QUOTED PASSAGE:
_ _ _ _
In October 1980 Shanklin was bought by the Firth of Clyde Steam Packet Company, who already ran the paddle steamer on coastal excursions, and renamed Prince Ivanhoe.

After renovations on Clydeside over the winter of 1980/81 she began public and private pleasure sailings in the Bristol Channel starting in May 1981.

===Sinking===
On 3 August 1981 Prince Ivanhoe began a pleasure trip starting at Penarth with stops at Minehead and Mumbles and then a cruise along the Gower coast. By the time she left Mumbles she had 450 passengers on board.

She navigated close to the shore around Oxwich Point into Port Eynon Bay at 15:35. Whilst emerging from this bay she hit a submerged object, probably rocks or a wreck, tearing a 60 ft gash in her hull. Realising that she was sinking her captain, David Neill, sailed her about one mile (1.6 km) to Horton, Swansea where she was beached.

An RAF air-sea rescue helicopter and RNLI life boats from Horton, Port Eynon and Mumbles went to her assistance and all of the passengers were saved, mainly by being ferried to the shore in life boats. One passenger died from a heart attack on the beach after being rescued.

The wrecked ship remained where it had come to rest. There were several salvage attempts, which had varying degrees of success, until the hull was finally removed in July and August 1984.
_ _ _ _
REQUIRED TASKS:
**a)** Update the steamer passage by writing out everything from "In October 1980" down to "passengers on board.", with "Prince Ivanhoe" replaced by "Ivanhoe".
**b)** According to the steamer passage, how many passengers were on board when the ship left Mumbles?
These rows have no connection to the steamer passage.

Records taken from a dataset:
_ _ _ _
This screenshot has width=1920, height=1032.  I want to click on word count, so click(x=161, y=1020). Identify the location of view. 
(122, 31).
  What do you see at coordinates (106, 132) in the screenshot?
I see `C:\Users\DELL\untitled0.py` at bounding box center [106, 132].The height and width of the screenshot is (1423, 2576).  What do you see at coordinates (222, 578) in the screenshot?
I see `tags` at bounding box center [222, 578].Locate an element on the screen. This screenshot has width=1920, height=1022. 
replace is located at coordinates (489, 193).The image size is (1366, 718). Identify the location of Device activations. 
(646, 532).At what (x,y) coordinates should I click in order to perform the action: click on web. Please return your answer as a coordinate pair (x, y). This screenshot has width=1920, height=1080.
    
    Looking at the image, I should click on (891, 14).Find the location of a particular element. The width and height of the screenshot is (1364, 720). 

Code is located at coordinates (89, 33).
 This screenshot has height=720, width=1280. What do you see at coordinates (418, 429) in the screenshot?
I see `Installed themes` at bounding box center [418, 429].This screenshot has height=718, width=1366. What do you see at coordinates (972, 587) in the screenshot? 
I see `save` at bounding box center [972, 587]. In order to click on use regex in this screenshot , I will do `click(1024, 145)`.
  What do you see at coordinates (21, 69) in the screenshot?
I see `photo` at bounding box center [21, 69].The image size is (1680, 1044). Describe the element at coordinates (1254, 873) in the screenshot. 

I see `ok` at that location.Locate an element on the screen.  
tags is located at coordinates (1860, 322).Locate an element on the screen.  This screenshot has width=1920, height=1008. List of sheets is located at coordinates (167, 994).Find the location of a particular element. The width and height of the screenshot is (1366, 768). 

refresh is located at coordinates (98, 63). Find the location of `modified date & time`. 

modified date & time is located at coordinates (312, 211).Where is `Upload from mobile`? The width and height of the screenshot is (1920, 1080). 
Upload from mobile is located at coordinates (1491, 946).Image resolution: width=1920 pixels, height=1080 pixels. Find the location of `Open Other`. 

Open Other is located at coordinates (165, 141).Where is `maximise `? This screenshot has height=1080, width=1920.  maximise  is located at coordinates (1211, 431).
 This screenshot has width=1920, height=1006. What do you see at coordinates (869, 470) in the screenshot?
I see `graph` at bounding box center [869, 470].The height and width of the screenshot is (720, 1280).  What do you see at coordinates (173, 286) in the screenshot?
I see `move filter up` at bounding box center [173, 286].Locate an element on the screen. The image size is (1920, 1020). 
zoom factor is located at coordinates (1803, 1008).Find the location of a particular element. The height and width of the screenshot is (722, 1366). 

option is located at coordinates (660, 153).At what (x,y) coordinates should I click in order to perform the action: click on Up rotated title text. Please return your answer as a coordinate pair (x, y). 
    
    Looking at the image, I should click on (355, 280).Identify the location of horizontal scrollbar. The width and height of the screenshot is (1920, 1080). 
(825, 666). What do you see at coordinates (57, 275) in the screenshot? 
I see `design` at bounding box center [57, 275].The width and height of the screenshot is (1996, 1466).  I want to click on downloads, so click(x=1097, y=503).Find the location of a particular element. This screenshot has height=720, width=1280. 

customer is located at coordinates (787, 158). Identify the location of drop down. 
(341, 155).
_ _ _ _
ANSWER LIST:
**a)**
In October 1980 Shanklin was bought by the Firth of Clyde Steam Packet Company, who already ran the paddle steamer on coastal excursions, and renamed Ivanhoe.

After renovations on Clydeside over the winter of 1980/81 she began public and private pleasure sailings in the Bristol Channel starting in May 1981.

===Sinking===
On 3 August 1981 Ivanhoe began a pleasure trip starting at Penarth with stops at Minehead and Mumbles and then a cruise along the Gower coast. By the time she left Mumbles she had 450 passengers on board.

**b)** 450 passengers